By Pat Shaver The Pantagraph, Bloomington, Ill.

A pair of Twin City sisters now have money for automated packaging and have increased orders of their edible cookie dough product.

Julia Schmid and Joan Pacetti, owners of Cookie Dough Cafe in Normal, appeared last month on ABC's "Shark Tank," where entrepreneurs pitch their business ideas to a panel of millionaire investors in hopes of negotiating a deal.

Schmid, who said she couldn't discuss details of an agreement made with two "sharks," did acknowledge the $100,000 investment will be used to automate the company's packaging process.

Currently, Schmid and Pacetti are the only employees and do all of the packaging. They hope to open a production facility that could process thousands of pints of cookie dough a day.

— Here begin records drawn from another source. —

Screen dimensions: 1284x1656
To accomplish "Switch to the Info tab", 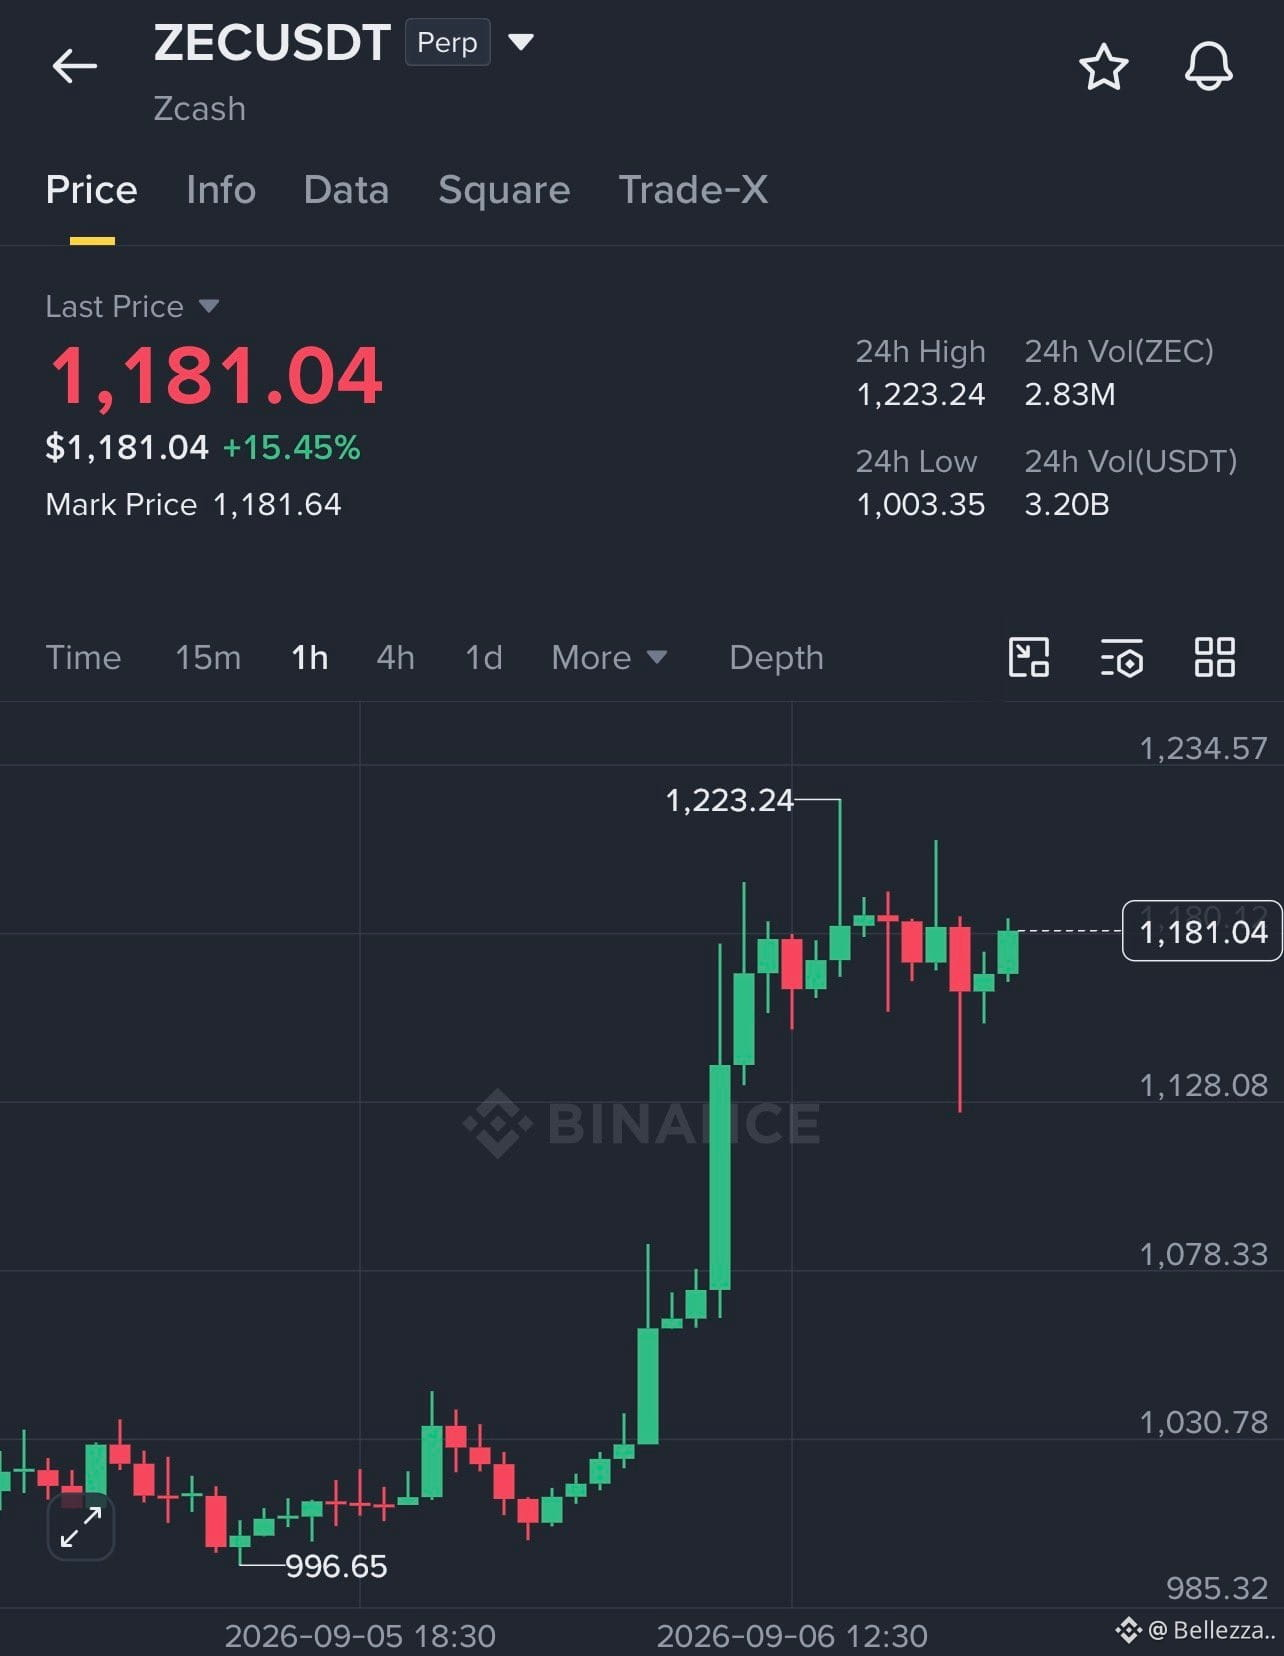I will tap(221, 190).
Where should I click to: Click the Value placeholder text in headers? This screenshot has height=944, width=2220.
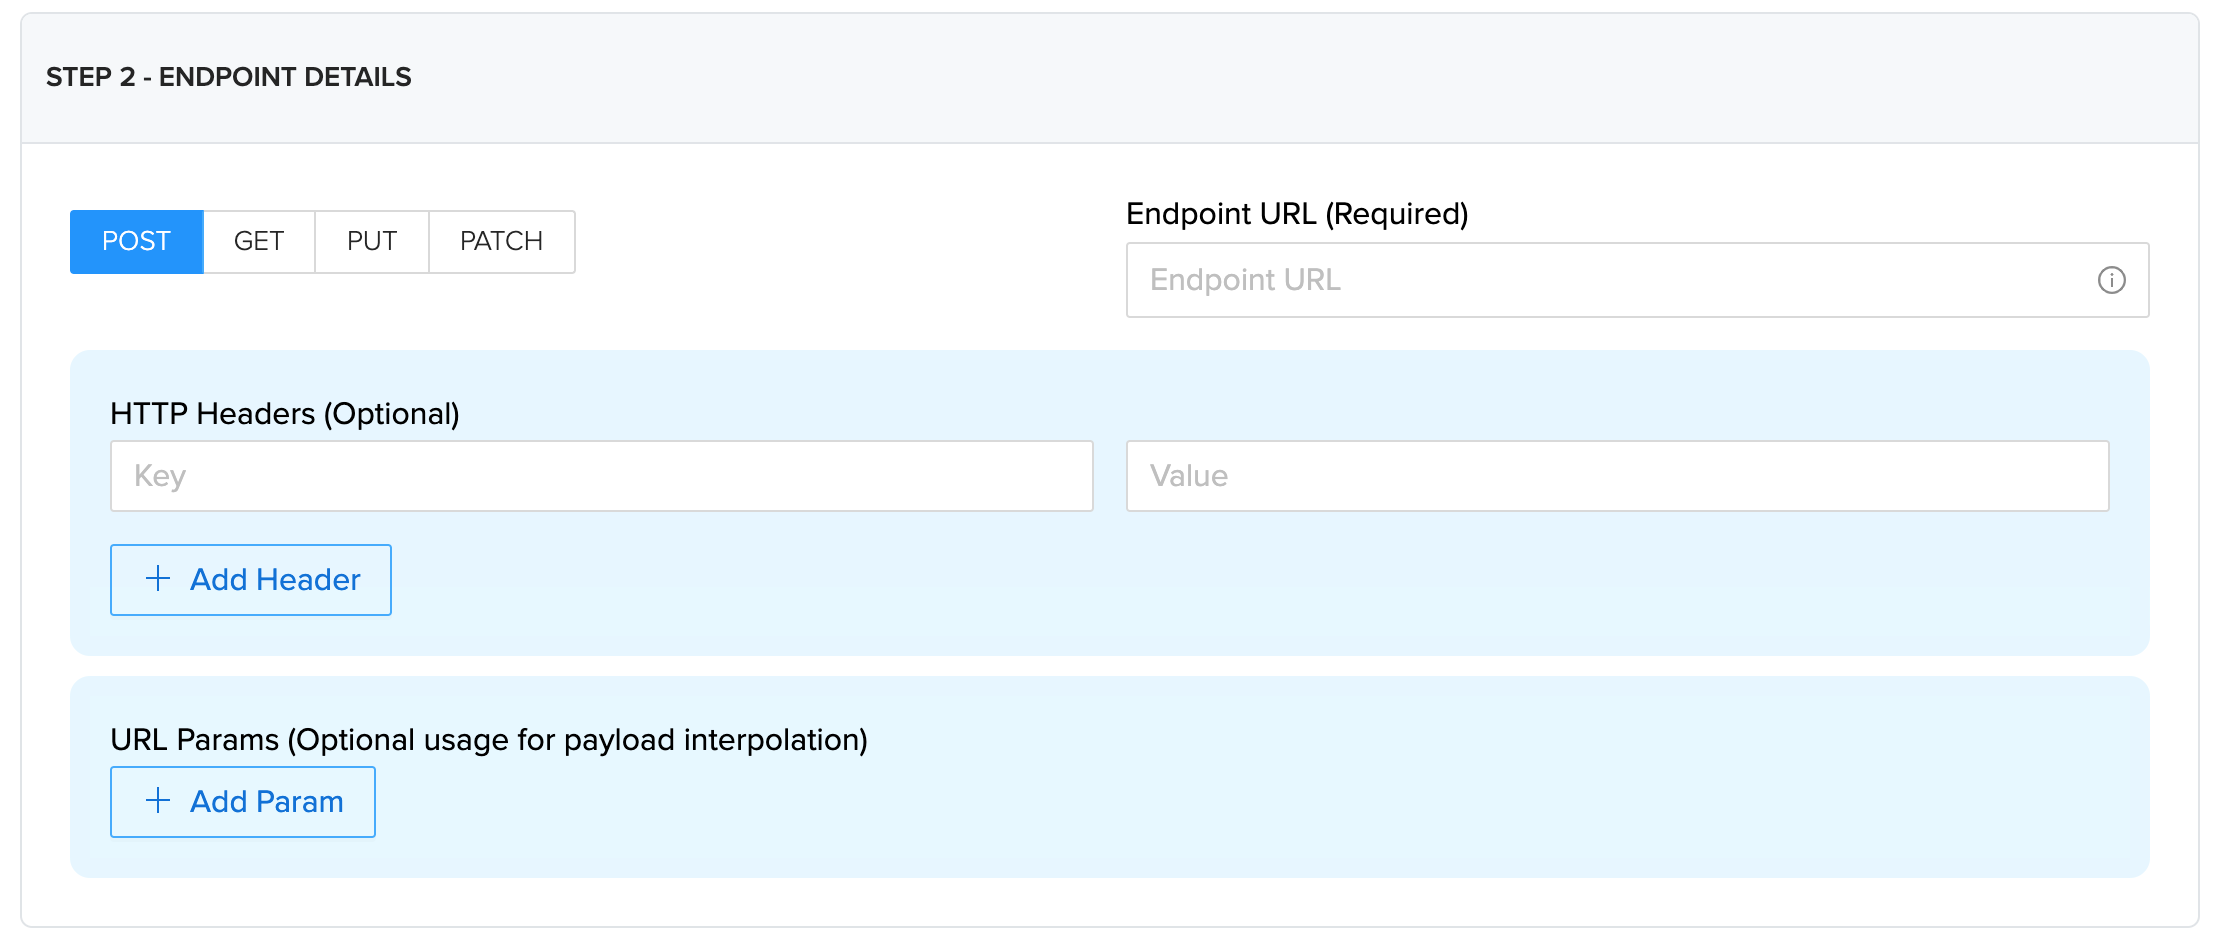1189,476
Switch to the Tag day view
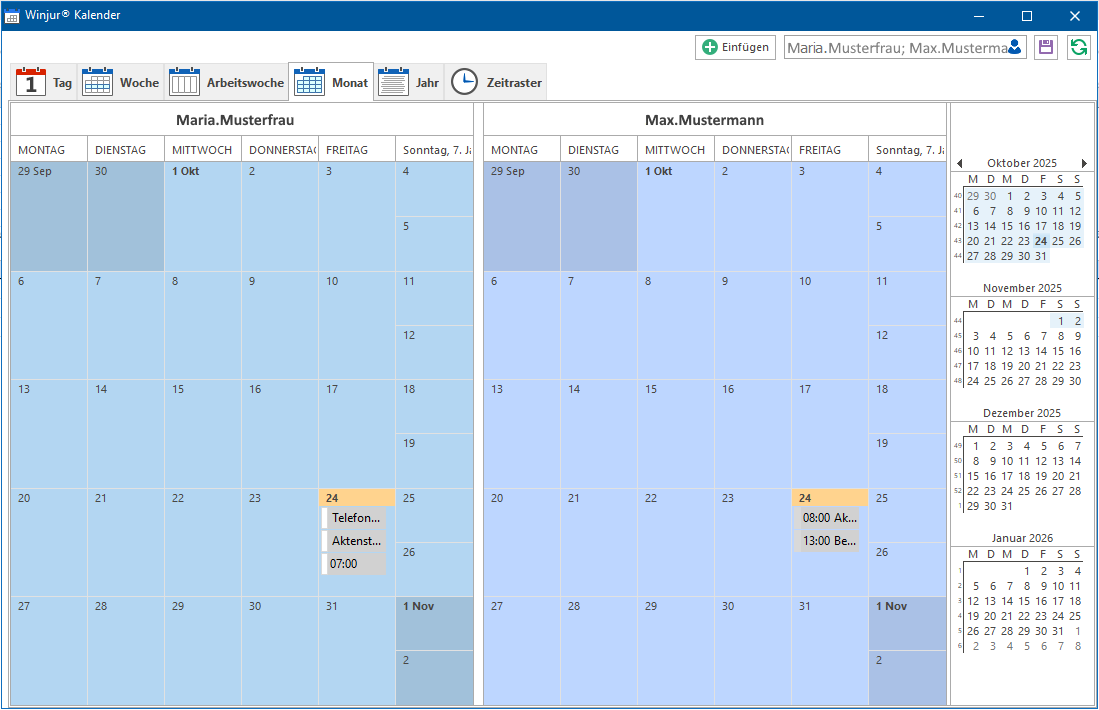Viewport: 1099px width, 710px height. point(44,83)
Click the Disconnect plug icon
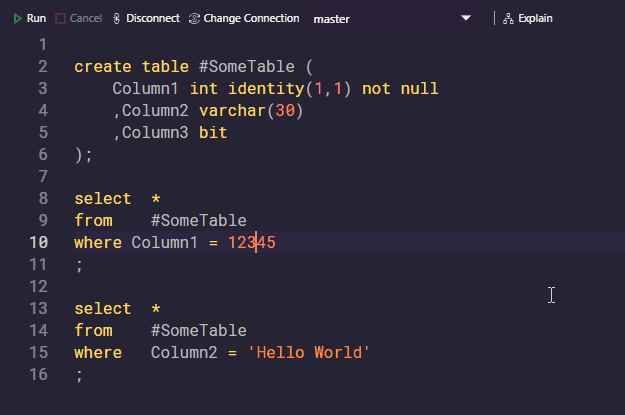 (116, 18)
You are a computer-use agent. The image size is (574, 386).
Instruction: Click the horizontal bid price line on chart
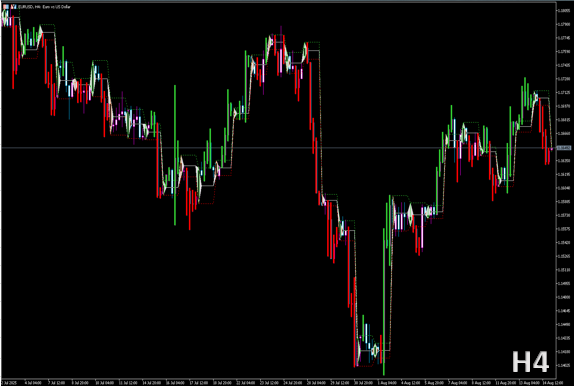[x=278, y=148]
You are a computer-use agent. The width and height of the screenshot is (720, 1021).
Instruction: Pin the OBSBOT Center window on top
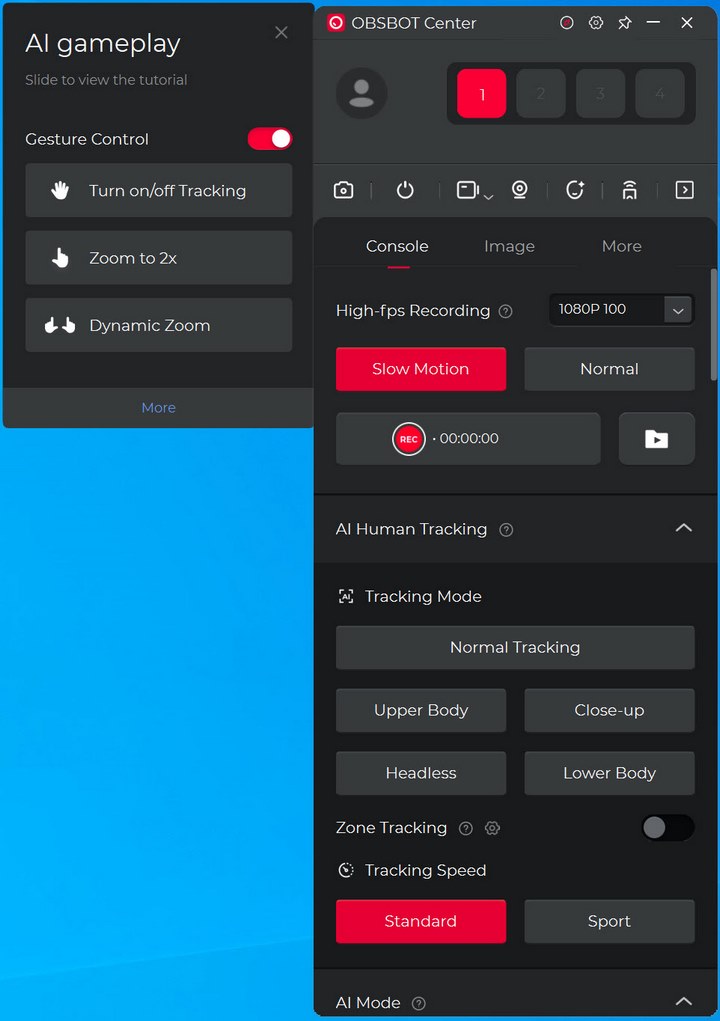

"The exposure itself just to be on TV made our business completely explode. Our orders have just increased over 10 times, its really insane," Schmid said. "Our phone rings about every 45 seconds. Joan and I work all day everyday."

Cookie Dough Cafe, which features flavors of an edible cookie dough dessert, started selling its products locally at The Fresh Market. The business is now in 108 stores nationwide. The dessert can be eaten by itself, or added to ice cream or a baked cookie. In March, Schmid said the product will be in another 50 Fresh Market stores.

"We started in Illinois and now we're in over 30 states. This year we hope to be in all 50 states and I think we'll be in some really big national chains," Schmid said.

For Shark Tank, the sisters submitted an online application, were screened and flown to Los Angeles for the show. They accepted a deal from Lori Greiner, a well-known personality on QVC home shopping network, and Steve Tisch, co-owner of the New York Giants, who agreed to the investment in return for a 30 percent stake in the company.

Before starting the company, Pacetti was a stay-at-home mom. Schmid owns Central Illinois RVs. The two grew up in Clinton and now live in the Twin Cities.

The dessert is safe to eat raw because the recipe does not include eggs, which can carry salmonella bacteria. Flavors available include chocolate chip, monster and cookies and cream. It costs $6.99 a pint.

"Our love of baking has been going on since we were little kids. We come from a family of seven and our mom always baked and we always ate the cookie dough out of the bowl," she said.

The product is not a shortcut for cookies, because it lacks baking soda or baking powder.